### Work item
Copy each entry precisely as written, and do not carry over the pictures.

### Material provided

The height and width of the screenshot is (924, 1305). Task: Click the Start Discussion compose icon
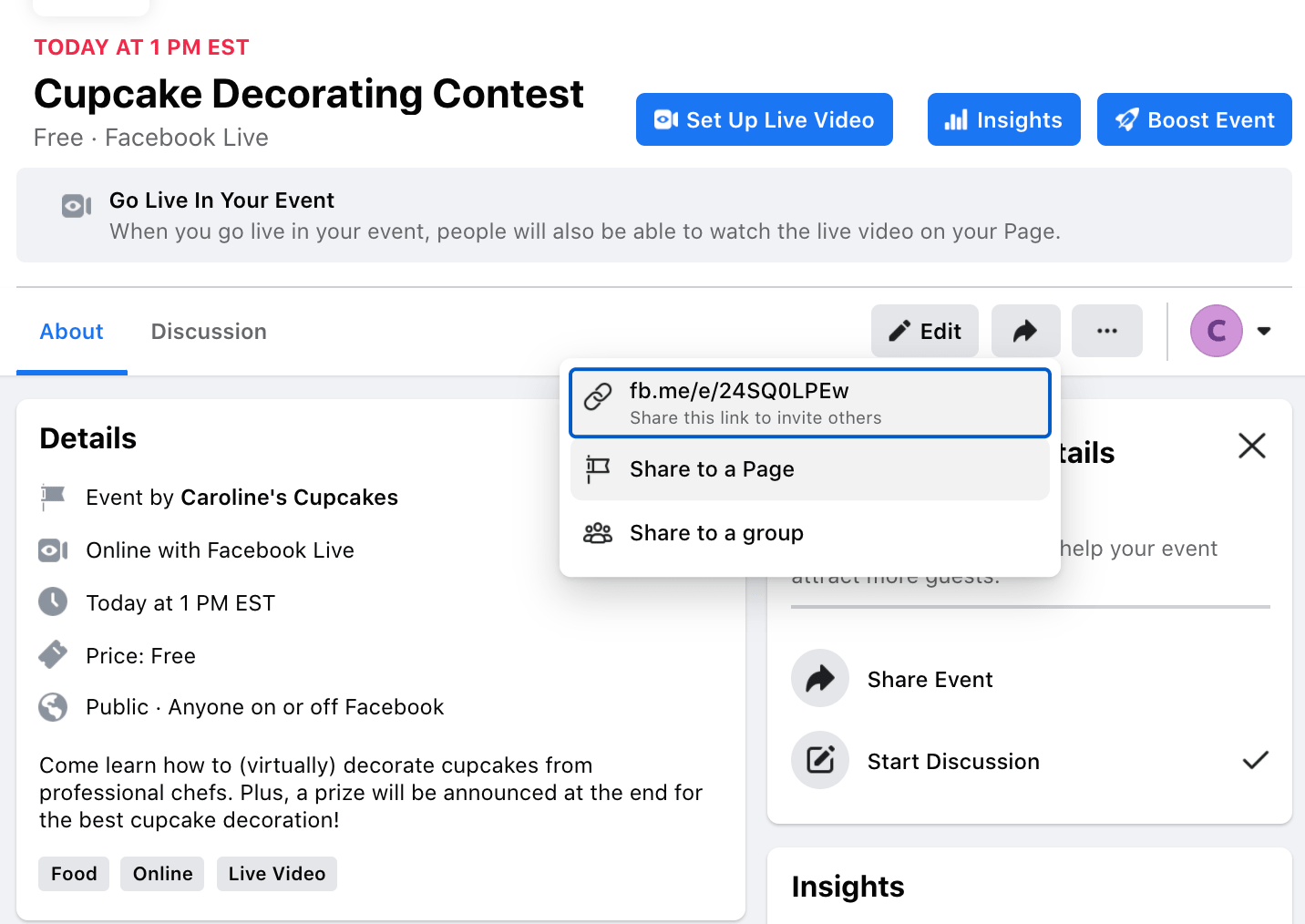click(820, 760)
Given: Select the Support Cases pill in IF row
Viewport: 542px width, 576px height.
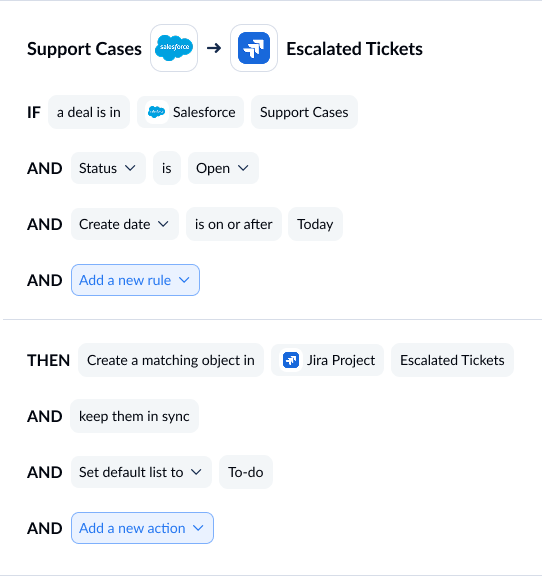Looking at the screenshot, I should [304, 112].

### Response to this task
The height and width of the screenshot is (924, 1305). Task: Click the Start Discussion compose icon
click(820, 760)
Given: Select the Support Cases pill in IF row
Viewport: 542px width, 576px height.
Looking at the screenshot, I should [304, 112].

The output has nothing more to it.